If I don’t state that psychologists are excellent at focusing on strengths, encouraging healthy development, AND helping people deal with painful experiences, I’m contributing to the culture of misinformation.

So, if using my title means that I get a broader audience to hear about the value of mental health care, and its place in health care overall, then feel free to call me Doctor.

More Alike that Different–Redux

Another Medicine X-Inspired Reflection

For those of you reading who didn’t attend or follow Medicine X, and are ready for me to get back to my normal blog topics, I apologize. The experience of attending MedX was overwhelming and exciting and occasionally challenging–and I process those kinds of things by writing. But take heart, this post is both a reflection on things I learned at the conference and a reach back to something I have written about before–at the heart of things, we are more alike than we are different.

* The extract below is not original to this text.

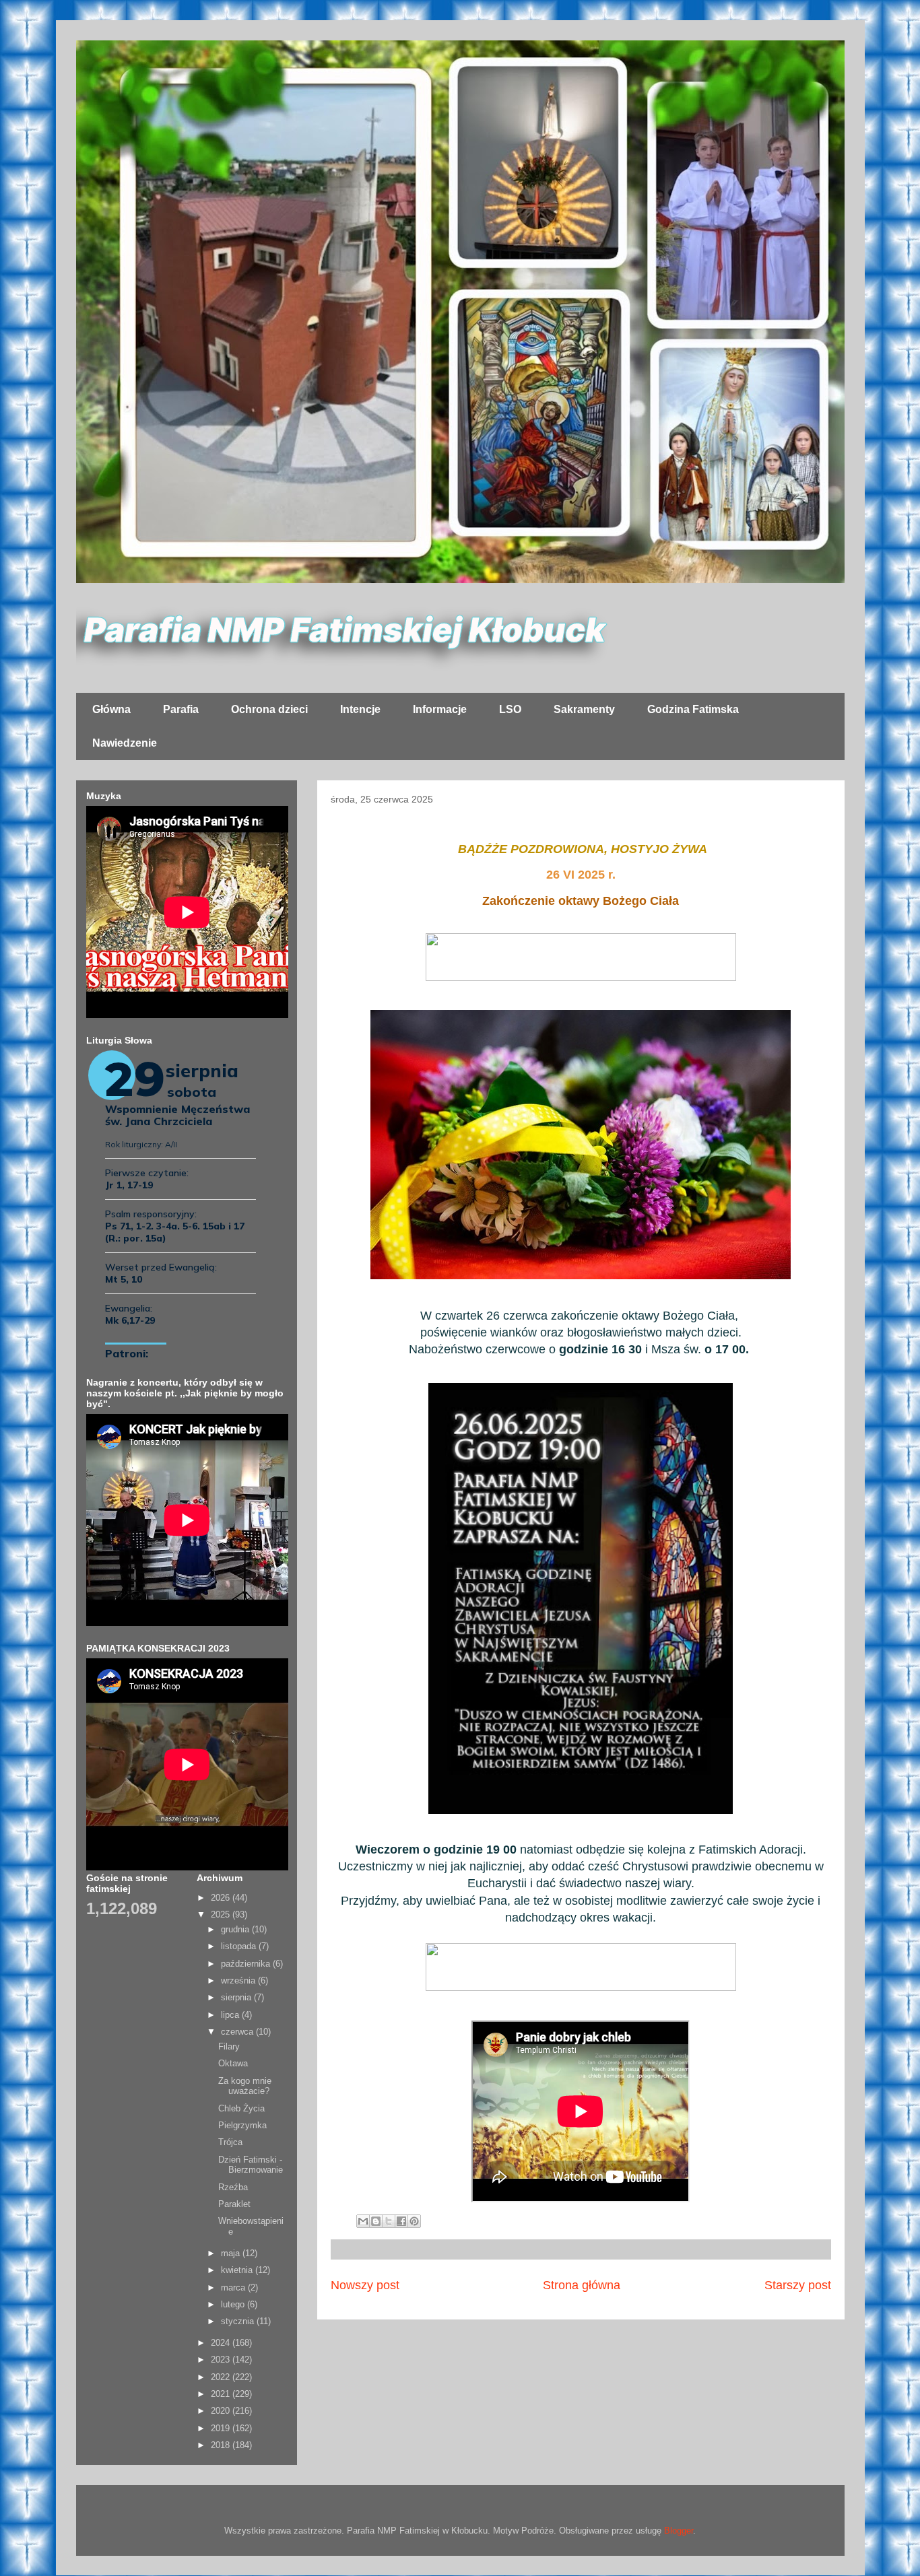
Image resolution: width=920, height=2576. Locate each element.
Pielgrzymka (242, 2125)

One of the things that I most appreciated about the three days of Medicine X was the deliberate effort to bring different identities and roles into contact with one another: patient with physician, designer with consumer, technology experts with technology users, academicians with practitioners. And one theme that I heard throughout the conference was a growing awareness that the experiences we share are deeper and broader than the experiences that distinguish us. Many patients, who had been accustomed to focusing on the communities of others who shared their diagnosis, noted that patients with other diagnoses seemed to be telling stories that felt closely parallel to their own. Physicians who had been firmly grounded in medical practice talked about learning about the power of good questions and close listening–key tools of mental health practitioners for decades. I could see patient’s eyes widen during one-on-one conversations and my panel when I brought up the point that, eventually, doctors are patients too.

And this reminded me of the summary I use to describe my practice: “help at the intersection of physical and mental heath.” Training models and insurance reimbursement have tried very hard to draw clear lines of separation between physical health and mental health. (If you’re not sure about this, just talk to anyone who has run into separate plan management, deductibles, and co-pays for “behavioral health.”) That separation has always felt artificial to me–and anyone who hangs out with me long enough will eventually hear me make a passionate argument for the fact that health is a big umbrella. And it doesn’t help anyone when we allow artificial separations to treat us like we are different.

We share common human experiences of joy, loss, excitement, struggle, achievement and pain–no matter what our job title or diagnostic category is. I love Dr. Daniel Siegel’s concept of interpersonal neurobiology, which he defines as this:

Interpersonal neurobiology is a field that draws on all branches of science – and now it even draws on other ways of knowing, like the arts, literature, and music, as well as the contemplative practices of meditation and even some insights from wisdom traditions and the contributions of religious practices, which are all about the process of being human. We try to learn, from all these different ways that people have been exploring, what it means to be human and to answer some fundamental questions. — Dr. Daniel Seigel

When I read things like this definition, I have a great deal of hope that we will do better and better at understanding that we are fundamentally more alike than different. I think this understanding is what will allow us to push forward and create better systems for health and health care. I think that respecting the wisdom and unique knowledge that we each bring to the table, while acknowledging our shared human experience, is what creates change. I saw some of this at Medicine X, and I hope to see more in the future.

What do you think? Is there something to this “more alike than different” track? Or am I missing a key concept?